Discovered by NCC Group in Apr. 2026, Kitana is a modular AiTM fraud platform designed to intercept online sessions by routing victims through attacker-controlled proxy domains.
Unlike Magecart-style attacks that compromise merchant websites directly, Kitana mirrors legitimate websites in real time while allowing operators to monitor and manipulate victim interactions.
Researchers observed infrastructure targeting hospitality organizations in Canada and the United States, along with e-commerce sites in Chile and Saudi Arabia.
Although the campaign focused on specific industries, the platform’s architecture suggests it can be adapted to target a broader range of online services.
How the Platform Works
Victims are directed to typosquatted domains through malicious advertisements and phishing campaigns.
A Node.js reverse proxy mirrors the legitimate website, while a Python FastAPI backend manages session orchestration and captures authentication data.
Before delivering malicious content, Kitana evaluates visitors using IP reputation, geolocation, browser characteristics, and device fingerprinting.
Suspicious visitors, including researchers and automated scanners, are redirected to benign AI-generated decoy pages, helping the platform evade detection.
During payment transactions, Kitana replaces the legitimate payment software development kit (SDK) with a cloned version that captures payment card information and personal data.
Operators can then trigger realistic authentication prompts, including 3D Secure (3DS) requests, to collect one-time passcodes, credentials, and additional payment details during the same session.
AI-Assisted Development Accelerates Fraud
NCC Group identified several indicators that portions of Kitana were likely developed using AI-assisted coding tools.

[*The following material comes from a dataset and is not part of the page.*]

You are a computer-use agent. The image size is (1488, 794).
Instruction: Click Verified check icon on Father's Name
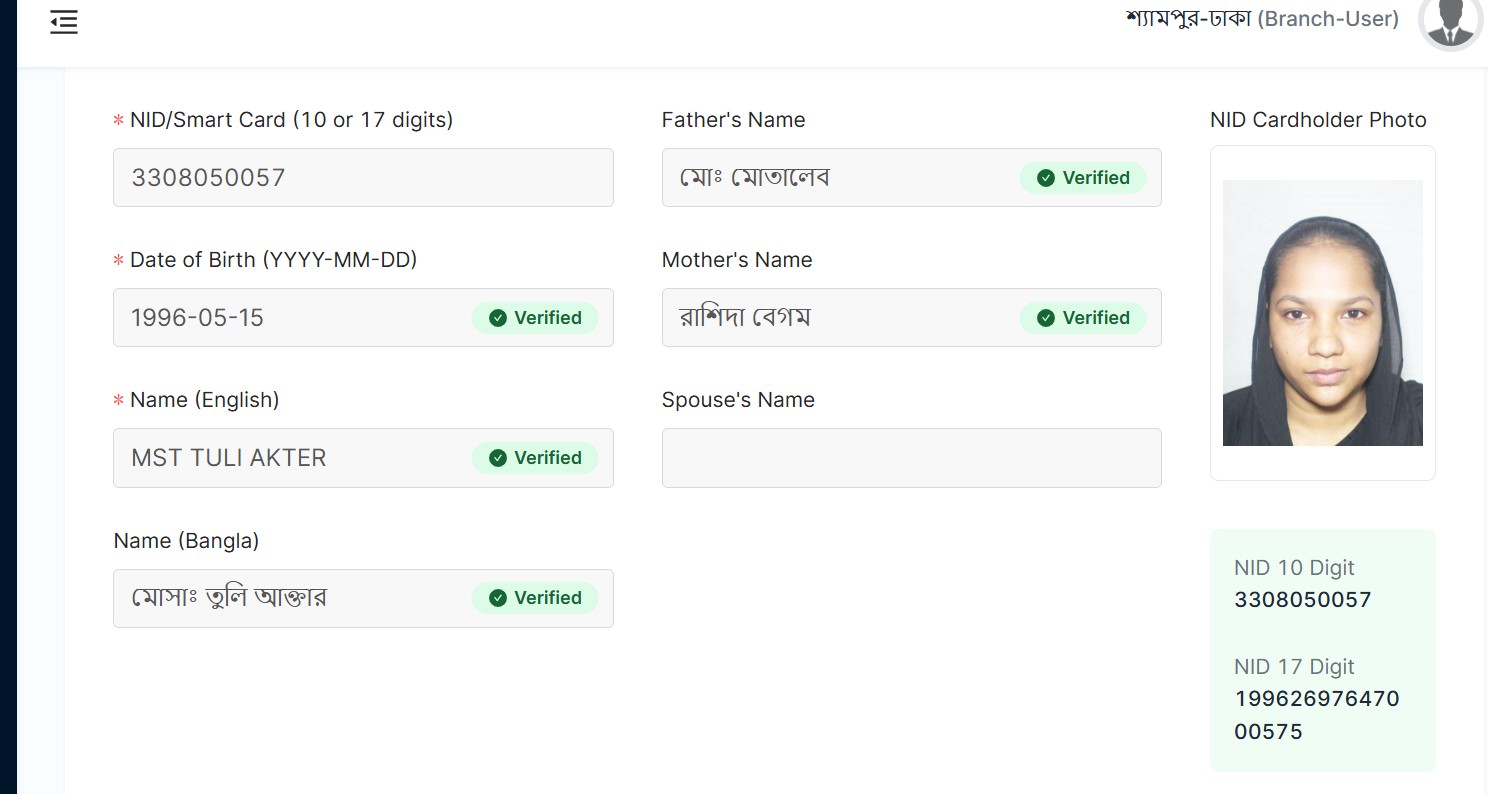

Documentation, configuration files, and code structure followed highly consistent patterns commonly associated with large language model-generated code.
At the same time, researchers discovered hardcoded credentials and exposed API keys throughout the source code, suggesting development prioritized speed over secure engineering practices.
While these findings do not prove autonomous AI decision-making, they demonstrate how AI-assisted development can reduce the time and technical expertise required to build sophisticated fraud platforms.
A Growing Threat to E-Commerce
Kitana reflects a broader shift toward operator-driven cybercrime platforms that combine automation with real-time human decision-making.
Instead of collecting stolen data for later use, attackers actively control authentication workflows while victims remain connected, increasing the likelihood of successful account compromise and payment fraud.
The platform also incorporates BIN-level intelligence that allows operators to prioritize payment cards less likely to trigger additional authentication challenges, further improving the efficiency of fraudulent transactions.
Bottom Line
Kitana demonstrates how AI-assisted development is lowering the barrier to creating advanced fraud platforms capable of supporting large-scale credential theft and payment fraud.
Organizations should strengthen defenses by monitoring typosquatted domains, tracking certificate transparency logs, and improving threat intelligence visibility into malicious infrastructure.
Customer education around verifying website domains and unexpected authentication prompts also remains an important defense against AiTM attacks.